Et si l’école du 21ème siècle était une école apprenante ?
Des écoles où le savoir se crée en plus de se transmettre…
Des écoles où tout le monde apprend : les enfants bien sûr mais également les enseignants, les chercheurs et les parents…
Des écoles encourageant la collaboration de manière concrète : tout le monde y travaillerait ensemble pour expérimenter de nouvelles façons d’apprendre et d’enseigner, de co-créer du savoir….
Des écoles innovantes formant les futurs citoyens de la société apprenante de demain (1): des enfants éveillés, curieux, tolérants, ouverts sur le monde, ayant pu aiguiser leur esprit critique, ayant pris connaissance des défis à venir, ayant développé une conscience écologique, ayant eu la possibilité de créer, d’expérimenter et d’entreprendre et dont la confiance en soi aurait été renforcée.
Voici ce qui est proposé dans le concept des lab schools, que je traduis au Québec par « écoles apprenantes » (2). Ce qui est paradoxal, c’est que ce type d’école « moderne » qui me semble si adapté à la société d’aujourd’hui et si nécessaire pour aller vers la société demain, a été créé il y a plus d’un siècle.
Qu’est-ce qu’une lab school ou école apprenante?
Les lab schools sont des écoles primaires (le plus souvent) qui ont trois vocations principales :
- Éduquer, en proposant des pédagogies innovantes basées sur les dernières recherches en sciences cognitives, neurosciences, sciences de l’éducation, psychologie, etc.
- Ces écoles servent également de lieu d’expérimentation pour les chercheurs et les enseignants. Des études scientifiques y sont régulièrement menées avec l’accord des enfants et de leurs parents. On y étudie l’impact de certaines approches pédagogiques afin de déterminer les conditions optimales pour leur mise en oeuvre efficace. Ce type de recherche intégrée à la pratique enseignante permet d’éviter de prescrire une solution « miracle » qui fonctionnerait pour tous. Elle vise bien au contraire à proposer un éventail de possibilités que les enseignants pourront adapter en fonction de leur réalité.
- Il s’agit enfin de lieux de formation pour les futurs enseignants et pour les enseignants qui ont déjà des classes et qui veulent faire de la formation continue. Les formations se font lors de stages d’immersion, d’observation ou d’ateliers thématiques.
Dans la majorité des cas, ces écoles sont affiliées à une université. Mais depuis quelques années, on voit apparaitre des écoles indépendantes.
À NE PAS CONFONDRE AVEC LE LAB-ÉCOLE
Vous l’aurez sans doute compris, ce dont je parle ici n’a aucun rapport avec le projet de Lab-école de Ricardo Larrivée, Pierre Lavoie et Pierre Thibault. Ceux-ci ont lancé trois chantiers visant à moderniser les infrastructures, et améliorer l’alimentation offerte dans les écoles mais ils ne s’intéressent pas du tout à la « rénovation » de la pédagogie et n’ont aucun lien avec la recherche en éducation.

● Travail demandé:
**a.** Selon l'extrait, qu'est-ce qui rend paradoxal le concept des lab schools ? Répondez en une à trois phrases.
**b.** Dans les entrées, reprenez tout ce qui va de la ligne contenant « is (450, 551). » jusqu'à celle contenant « Looking at the screenshot, I should coord(2208,759). », ces deux lignes comprises, en substituant « Consigne » à « Instruction ». Ne rendez que ces lignes.

● Entrées extraites:

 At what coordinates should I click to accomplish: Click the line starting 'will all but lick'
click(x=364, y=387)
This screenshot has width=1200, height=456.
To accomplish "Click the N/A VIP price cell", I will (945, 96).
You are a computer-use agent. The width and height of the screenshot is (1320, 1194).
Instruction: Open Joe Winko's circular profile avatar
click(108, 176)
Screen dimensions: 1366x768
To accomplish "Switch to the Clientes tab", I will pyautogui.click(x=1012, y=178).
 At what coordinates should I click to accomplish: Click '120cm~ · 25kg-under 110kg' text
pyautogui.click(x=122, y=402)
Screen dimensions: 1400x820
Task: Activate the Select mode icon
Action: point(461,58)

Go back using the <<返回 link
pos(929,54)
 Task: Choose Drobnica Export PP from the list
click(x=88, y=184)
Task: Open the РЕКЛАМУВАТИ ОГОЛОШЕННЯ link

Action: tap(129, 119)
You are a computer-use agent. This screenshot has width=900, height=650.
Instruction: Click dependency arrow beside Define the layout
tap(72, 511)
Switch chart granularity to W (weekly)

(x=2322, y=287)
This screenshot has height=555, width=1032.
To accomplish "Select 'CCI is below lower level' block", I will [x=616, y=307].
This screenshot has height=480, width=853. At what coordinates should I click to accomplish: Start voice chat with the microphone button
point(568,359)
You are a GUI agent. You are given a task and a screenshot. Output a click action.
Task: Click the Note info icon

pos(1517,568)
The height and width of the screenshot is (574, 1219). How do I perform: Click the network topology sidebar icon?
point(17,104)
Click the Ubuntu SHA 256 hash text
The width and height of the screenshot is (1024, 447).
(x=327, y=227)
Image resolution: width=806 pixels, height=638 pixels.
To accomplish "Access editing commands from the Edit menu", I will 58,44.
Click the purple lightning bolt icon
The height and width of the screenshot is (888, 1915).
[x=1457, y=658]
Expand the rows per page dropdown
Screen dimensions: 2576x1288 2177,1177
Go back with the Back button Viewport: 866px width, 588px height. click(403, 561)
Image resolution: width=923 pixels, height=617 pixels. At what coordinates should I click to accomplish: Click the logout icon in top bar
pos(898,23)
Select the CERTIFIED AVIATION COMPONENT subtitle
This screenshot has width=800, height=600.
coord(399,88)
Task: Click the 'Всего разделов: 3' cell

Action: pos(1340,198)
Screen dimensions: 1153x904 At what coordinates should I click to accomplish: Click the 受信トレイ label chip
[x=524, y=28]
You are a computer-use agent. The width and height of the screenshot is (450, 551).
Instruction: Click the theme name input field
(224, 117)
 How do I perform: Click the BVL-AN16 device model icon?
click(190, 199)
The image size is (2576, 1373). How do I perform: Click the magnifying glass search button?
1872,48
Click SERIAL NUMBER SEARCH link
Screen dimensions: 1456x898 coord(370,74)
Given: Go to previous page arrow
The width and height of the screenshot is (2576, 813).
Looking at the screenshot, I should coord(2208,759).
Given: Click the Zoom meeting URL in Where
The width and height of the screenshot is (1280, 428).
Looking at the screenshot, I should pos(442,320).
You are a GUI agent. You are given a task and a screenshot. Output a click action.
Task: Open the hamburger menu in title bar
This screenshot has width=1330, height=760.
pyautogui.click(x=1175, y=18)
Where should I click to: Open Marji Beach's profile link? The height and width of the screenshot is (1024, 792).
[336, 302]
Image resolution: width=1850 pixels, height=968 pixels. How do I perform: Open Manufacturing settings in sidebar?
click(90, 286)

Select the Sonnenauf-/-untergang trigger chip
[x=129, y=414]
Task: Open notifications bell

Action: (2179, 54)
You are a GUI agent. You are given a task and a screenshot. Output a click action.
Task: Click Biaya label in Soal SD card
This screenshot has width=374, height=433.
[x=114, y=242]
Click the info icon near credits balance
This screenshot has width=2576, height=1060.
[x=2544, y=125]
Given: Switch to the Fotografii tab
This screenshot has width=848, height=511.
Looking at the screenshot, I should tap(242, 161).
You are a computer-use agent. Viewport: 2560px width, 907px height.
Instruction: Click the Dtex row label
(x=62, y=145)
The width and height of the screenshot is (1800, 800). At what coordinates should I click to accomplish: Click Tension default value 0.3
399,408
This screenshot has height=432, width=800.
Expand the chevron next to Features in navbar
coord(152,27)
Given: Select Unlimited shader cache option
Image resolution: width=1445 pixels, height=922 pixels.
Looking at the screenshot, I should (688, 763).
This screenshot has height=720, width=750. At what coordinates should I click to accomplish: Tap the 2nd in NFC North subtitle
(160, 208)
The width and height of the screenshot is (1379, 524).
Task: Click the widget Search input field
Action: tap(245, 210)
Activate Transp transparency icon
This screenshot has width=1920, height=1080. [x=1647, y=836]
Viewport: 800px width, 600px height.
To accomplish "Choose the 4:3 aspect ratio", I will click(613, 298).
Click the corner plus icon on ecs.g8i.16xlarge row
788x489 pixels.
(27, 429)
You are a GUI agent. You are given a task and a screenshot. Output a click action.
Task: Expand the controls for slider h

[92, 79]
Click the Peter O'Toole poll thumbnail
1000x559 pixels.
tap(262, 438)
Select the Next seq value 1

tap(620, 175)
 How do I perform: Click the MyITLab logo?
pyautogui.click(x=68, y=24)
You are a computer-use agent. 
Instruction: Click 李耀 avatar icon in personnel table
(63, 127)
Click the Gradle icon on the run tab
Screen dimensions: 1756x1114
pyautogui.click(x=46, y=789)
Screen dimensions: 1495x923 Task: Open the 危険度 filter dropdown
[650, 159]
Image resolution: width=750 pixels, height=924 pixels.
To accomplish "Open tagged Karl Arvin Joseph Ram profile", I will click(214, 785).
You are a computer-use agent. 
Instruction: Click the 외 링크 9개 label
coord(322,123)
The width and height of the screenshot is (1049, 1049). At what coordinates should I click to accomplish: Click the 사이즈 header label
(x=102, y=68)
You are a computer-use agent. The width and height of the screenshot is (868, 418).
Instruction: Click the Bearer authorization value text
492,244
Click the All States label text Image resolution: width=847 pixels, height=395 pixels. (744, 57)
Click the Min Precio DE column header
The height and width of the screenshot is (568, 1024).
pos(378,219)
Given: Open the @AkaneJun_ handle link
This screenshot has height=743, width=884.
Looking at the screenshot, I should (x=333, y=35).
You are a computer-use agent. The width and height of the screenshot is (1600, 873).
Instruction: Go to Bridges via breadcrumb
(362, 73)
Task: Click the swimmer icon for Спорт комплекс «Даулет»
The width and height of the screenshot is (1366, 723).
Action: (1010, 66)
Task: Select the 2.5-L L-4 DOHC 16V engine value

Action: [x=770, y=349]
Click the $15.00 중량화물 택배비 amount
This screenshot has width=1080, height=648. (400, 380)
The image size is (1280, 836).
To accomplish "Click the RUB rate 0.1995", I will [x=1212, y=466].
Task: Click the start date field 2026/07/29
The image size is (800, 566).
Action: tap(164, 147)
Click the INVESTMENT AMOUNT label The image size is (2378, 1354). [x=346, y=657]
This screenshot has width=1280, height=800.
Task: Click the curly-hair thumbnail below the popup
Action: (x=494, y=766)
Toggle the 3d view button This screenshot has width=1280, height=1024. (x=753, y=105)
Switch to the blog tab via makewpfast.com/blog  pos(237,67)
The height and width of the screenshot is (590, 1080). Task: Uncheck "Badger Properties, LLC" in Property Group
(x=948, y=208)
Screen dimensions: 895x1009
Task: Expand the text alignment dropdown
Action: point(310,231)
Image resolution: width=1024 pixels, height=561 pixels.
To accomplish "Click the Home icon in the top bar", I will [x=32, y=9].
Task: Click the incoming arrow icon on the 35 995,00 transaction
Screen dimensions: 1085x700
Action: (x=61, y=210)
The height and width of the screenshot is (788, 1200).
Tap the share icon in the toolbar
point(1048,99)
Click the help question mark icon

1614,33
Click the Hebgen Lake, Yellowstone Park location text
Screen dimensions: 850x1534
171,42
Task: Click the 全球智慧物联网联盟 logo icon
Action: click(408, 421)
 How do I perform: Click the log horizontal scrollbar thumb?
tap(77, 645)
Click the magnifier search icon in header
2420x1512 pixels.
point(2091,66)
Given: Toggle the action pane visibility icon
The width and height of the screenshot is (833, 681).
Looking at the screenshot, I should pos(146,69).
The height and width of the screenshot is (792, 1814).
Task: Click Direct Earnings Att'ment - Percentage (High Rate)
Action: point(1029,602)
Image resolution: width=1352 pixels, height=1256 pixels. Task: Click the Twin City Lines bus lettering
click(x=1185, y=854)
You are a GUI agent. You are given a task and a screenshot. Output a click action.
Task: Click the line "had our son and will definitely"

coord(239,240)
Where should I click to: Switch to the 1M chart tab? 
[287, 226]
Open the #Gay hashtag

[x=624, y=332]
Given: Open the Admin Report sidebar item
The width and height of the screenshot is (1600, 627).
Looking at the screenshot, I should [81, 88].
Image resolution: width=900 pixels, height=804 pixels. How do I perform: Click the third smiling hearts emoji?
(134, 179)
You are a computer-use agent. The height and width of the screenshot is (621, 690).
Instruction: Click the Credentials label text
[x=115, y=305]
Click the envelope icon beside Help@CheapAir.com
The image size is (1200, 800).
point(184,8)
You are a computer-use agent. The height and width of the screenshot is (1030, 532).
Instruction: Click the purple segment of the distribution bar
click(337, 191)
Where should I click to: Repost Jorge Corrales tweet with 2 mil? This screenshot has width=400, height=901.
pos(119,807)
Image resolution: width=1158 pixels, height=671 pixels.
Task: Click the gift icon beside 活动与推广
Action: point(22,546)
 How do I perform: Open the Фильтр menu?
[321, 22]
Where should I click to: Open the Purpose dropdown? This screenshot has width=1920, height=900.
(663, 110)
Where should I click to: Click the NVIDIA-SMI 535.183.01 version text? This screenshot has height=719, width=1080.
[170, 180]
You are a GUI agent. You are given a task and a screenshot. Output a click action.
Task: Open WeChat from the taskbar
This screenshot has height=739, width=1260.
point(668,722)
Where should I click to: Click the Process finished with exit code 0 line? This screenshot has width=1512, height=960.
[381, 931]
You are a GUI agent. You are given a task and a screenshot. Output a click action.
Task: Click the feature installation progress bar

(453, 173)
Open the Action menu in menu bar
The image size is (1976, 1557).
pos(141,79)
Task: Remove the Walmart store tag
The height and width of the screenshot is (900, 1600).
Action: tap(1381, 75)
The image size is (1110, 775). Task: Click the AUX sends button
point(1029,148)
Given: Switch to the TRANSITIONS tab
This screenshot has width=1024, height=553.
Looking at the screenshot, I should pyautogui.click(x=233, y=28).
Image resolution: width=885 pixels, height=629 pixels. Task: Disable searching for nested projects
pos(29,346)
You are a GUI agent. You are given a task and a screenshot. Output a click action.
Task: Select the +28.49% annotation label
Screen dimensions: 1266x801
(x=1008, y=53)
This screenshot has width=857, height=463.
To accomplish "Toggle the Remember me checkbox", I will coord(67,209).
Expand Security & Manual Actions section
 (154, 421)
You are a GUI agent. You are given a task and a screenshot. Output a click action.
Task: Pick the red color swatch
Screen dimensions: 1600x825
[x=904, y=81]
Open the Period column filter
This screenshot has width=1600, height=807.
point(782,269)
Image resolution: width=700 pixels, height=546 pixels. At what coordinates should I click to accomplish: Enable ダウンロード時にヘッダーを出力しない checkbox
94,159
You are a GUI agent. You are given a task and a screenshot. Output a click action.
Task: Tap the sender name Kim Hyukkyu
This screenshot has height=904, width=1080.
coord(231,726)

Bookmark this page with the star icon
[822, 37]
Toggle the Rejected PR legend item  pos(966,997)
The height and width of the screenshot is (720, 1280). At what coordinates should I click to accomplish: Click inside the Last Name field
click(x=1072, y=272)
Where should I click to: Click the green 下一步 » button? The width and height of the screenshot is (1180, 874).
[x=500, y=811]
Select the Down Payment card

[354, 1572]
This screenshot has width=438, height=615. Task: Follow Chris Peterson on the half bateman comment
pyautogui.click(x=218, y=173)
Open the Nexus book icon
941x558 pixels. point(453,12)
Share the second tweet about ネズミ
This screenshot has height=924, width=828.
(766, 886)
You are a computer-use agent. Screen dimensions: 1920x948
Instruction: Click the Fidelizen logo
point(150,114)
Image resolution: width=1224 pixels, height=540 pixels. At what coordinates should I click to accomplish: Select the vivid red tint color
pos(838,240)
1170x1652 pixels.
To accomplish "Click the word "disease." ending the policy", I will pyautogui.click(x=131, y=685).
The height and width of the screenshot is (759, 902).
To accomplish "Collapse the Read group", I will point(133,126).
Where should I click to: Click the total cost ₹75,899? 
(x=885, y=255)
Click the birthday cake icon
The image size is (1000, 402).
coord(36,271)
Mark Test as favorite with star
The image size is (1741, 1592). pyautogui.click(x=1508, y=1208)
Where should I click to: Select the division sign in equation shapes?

● Les réponses:
**a.** Ce type d'école « moderne », qui paraît si adapté à la société d'aujourd'hui et si nécessaire pour aller vers celle de demain, a pourtant été créé il y a plus d'un siècle.

**b.**
You are a computer-use agent. The width and height of the screenshot is (450, 551).
Consigne: Click the theme name input field
(224, 117)
 How do I perform: Click the BVL-AN16 device model icon?
click(190, 199)
The image size is (2576, 1373). How do I perform: Click the magnifying glass search button?
1872,48
Click SERIAL NUMBER SEARCH link
Screen dimensions: 1456x898 coord(370,74)
Given: Go to previous page arrow
The width and height of the screenshot is (2576, 813).
Looking at the screenshot, I should coord(2208,759).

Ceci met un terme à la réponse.